Reputation: 53
So I want to import some data from the Dutch databank CBS. I need to select all the municipalities. They all have a code that starts with GM and then 4 numbers.
Do I have to type them all in? Or is there a quicker way to get them all in in one time.
# Downloaden van selectie van data
data = pd.DataFrame(
cbsodata.get_data('70072ned',
filters="RegioS eq 'GM0003', 'GM0004', 'GM0005'",
select=['RegioS', 'Vrouwen_3', 'Mannen_2']))
print(data.head())
Upvotes: 0
Views: 153
Reputation: 5648
This looks like you can use ODATA querying. If you try the following you'll the idea how to modify the GM019 to just GM and it'll return what you need.
pd.DataFrame(
cbsodata.get_data('70072ned',
filters="startswith(RegioS, 'GM019')"))
You'll get anything starting with GM019
Same data, filtered for columns
pd.DataFrame(
cbsodata.get_data('70072ned',
filters="startswith(RegioS, 'GM019')",
select=['RegioS', 'Vrouwen_3', 'Mannen_2']))
Side note: while returning everything (no filters or select), the dataset wasn't large, but it did take a while (couple minutes) to get the data.
Upvotes: 1
Reputation: 2936
I'm not sure how cbsodata.get_data
works but it seems to me that you could generate filters
.
filters = "RegioS eq " + ", ".join(["'GM" + str(i).zfill(4) + "'" for i in range(3, 8)])
This will give you:
"RegioS eq 'GM0003', 'GM0004', 'GM0005', 'GM0006', 'GM0007'"
Which you can use as filter
variable.
Example:
filters = "RegioS eq " + ", ".join(["'GM" + str(i).zfill(4) + "'" for i in range(3, 8)])
data = pd.DataFrame(
cbsodata.get_data(
"70072ned",
filters=filters,
select=["RegioS", "Vrouwen_3", "Mannen_2"],
)
)
print(data.head())
Upvotes: 1

DATA EXTRACT:
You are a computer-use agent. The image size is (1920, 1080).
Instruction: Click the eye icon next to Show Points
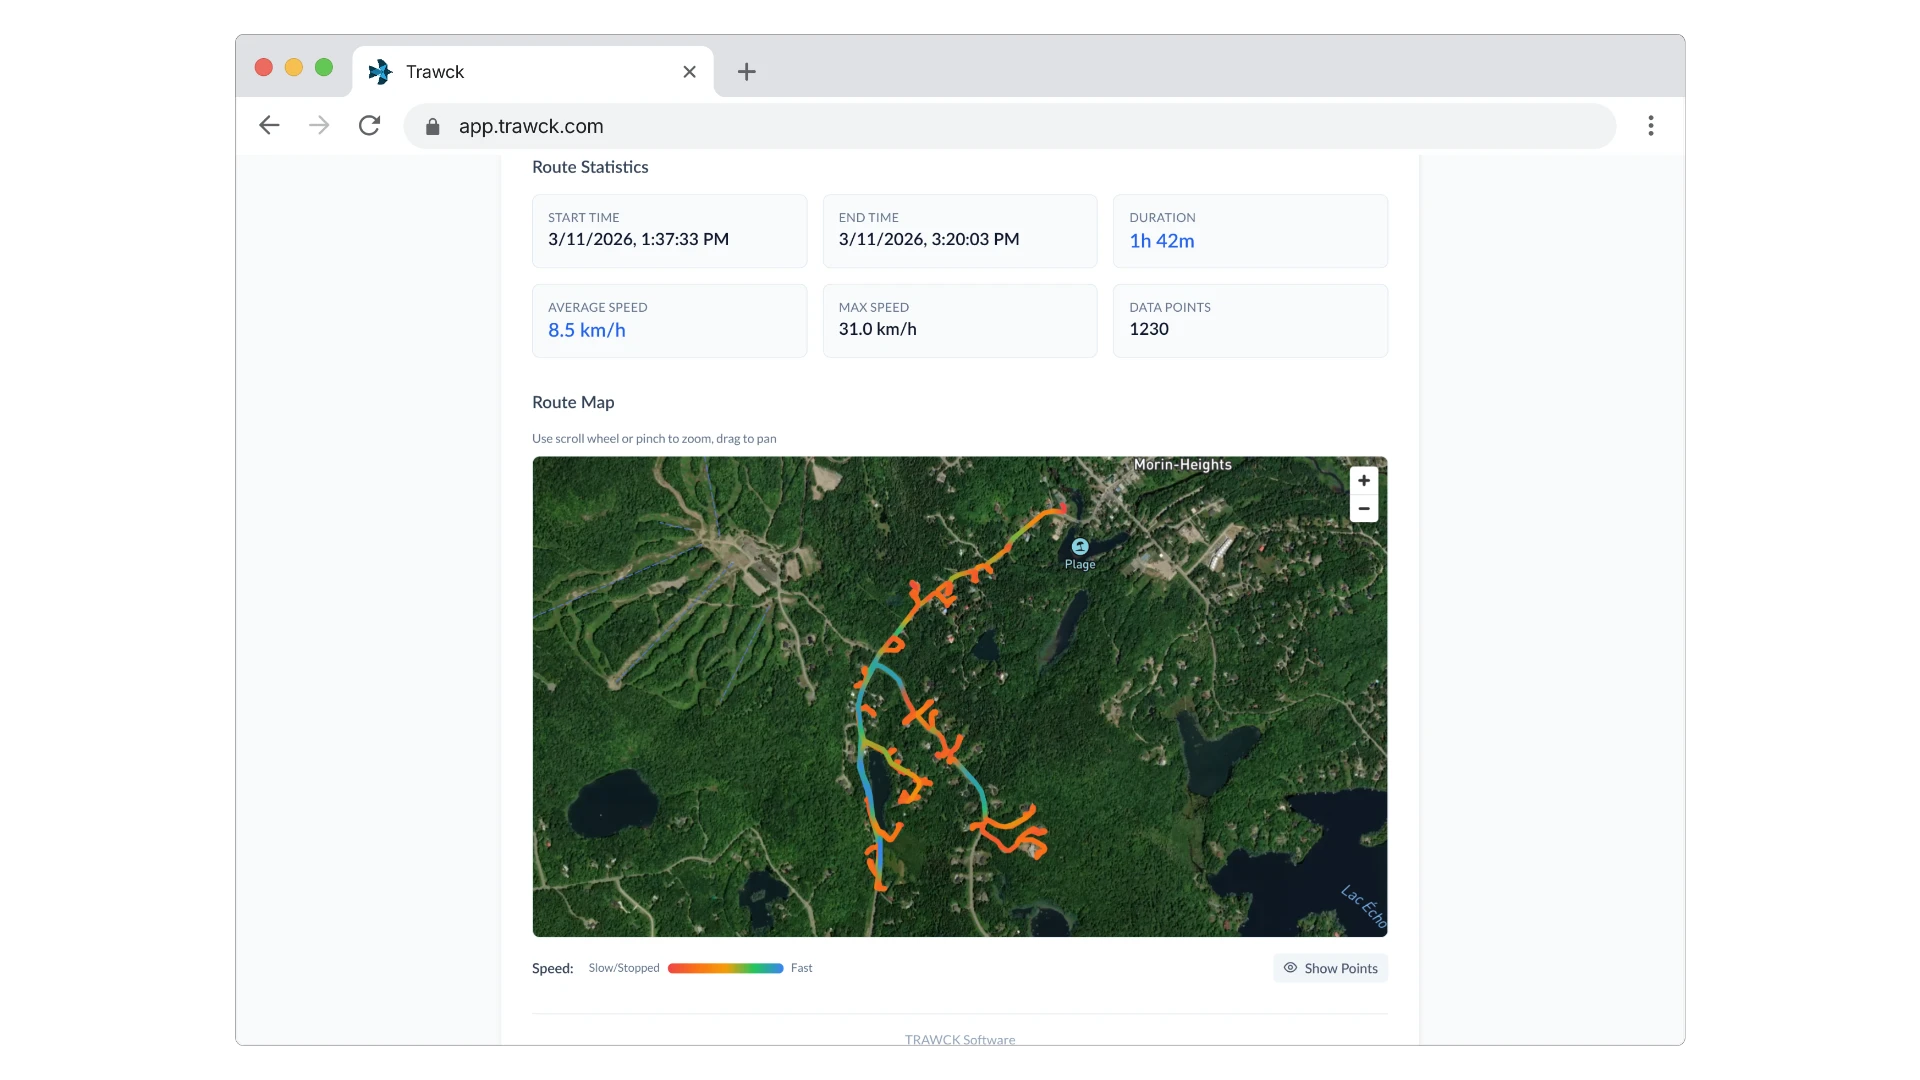pos(1291,968)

STATED TASK:
In the forum thread on importing CBS municipality data, how long did retrieving the full dataset take without filters or select?

SOLUTION TO THIS EXERCISE:
A couple of minutes.